:: Available records
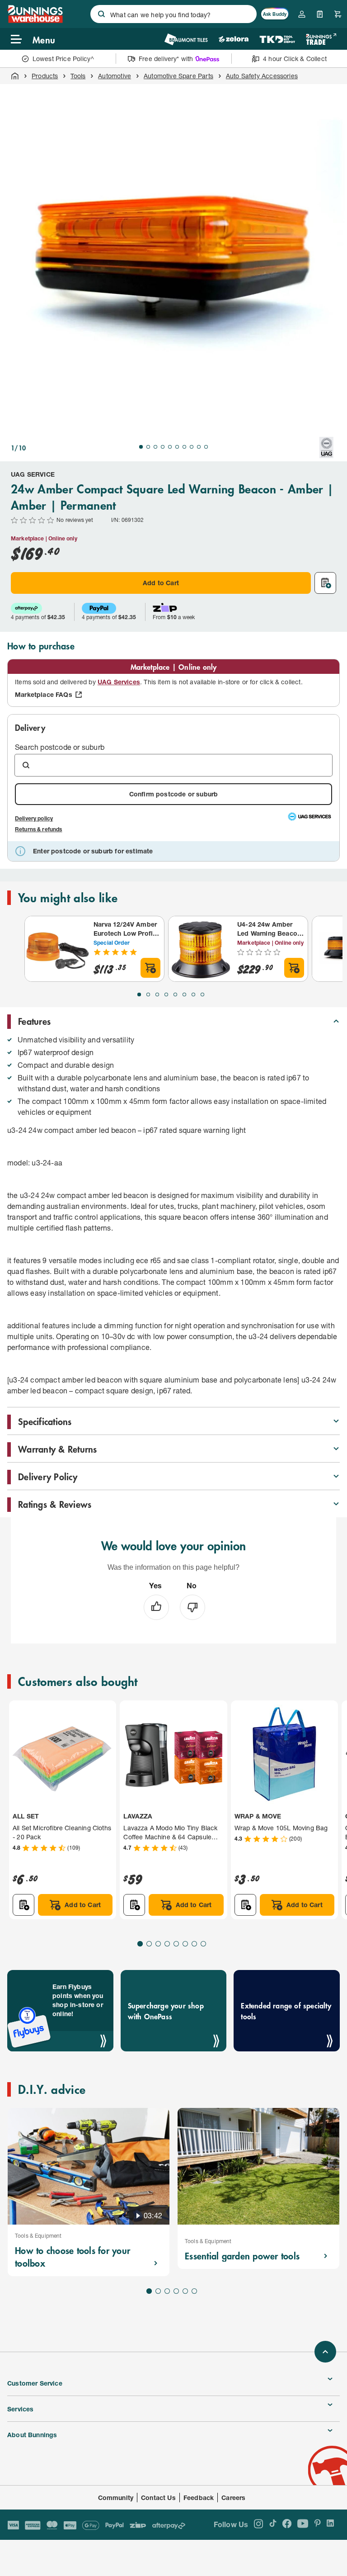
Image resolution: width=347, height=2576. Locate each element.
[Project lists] (320, 14)
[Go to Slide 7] (184, 447)
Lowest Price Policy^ (63, 58)
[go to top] (325, 2352)
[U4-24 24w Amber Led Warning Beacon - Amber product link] (201, 948)
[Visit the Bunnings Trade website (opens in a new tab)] (321, 39)
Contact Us (158, 2497)
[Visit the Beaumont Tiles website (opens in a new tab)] (186, 39)
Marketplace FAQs (43, 694)
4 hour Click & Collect (295, 58)
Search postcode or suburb (59, 747)
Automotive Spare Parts (178, 76)
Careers (233, 2497)
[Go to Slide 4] (162, 447)
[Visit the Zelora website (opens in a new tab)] (234, 39)
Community (116, 2497)
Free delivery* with (166, 58)
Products (45, 76)
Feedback (198, 2497)
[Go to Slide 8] (191, 447)
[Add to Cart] (150, 968)
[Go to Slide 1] (141, 447)
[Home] (15, 76)
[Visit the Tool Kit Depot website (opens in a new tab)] (277, 39)
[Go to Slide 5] (170, 447)
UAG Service (33, 474)
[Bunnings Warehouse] (35, 20)
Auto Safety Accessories (262, 76)
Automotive (114, 76)
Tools (77, 76)
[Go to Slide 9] (199, 447)
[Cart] (338, 14)
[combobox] (173, 14)
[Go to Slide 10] (206, 447)
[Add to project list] (325, 583)
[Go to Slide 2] (148, 447)
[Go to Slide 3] (155, 447)
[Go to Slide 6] (177, 447)
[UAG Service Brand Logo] (326, 447)
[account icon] (302, 14)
::::
_Task instructions_
Please count the lines that hold "Automotive" in this data and report the total alone.

_Output below_
2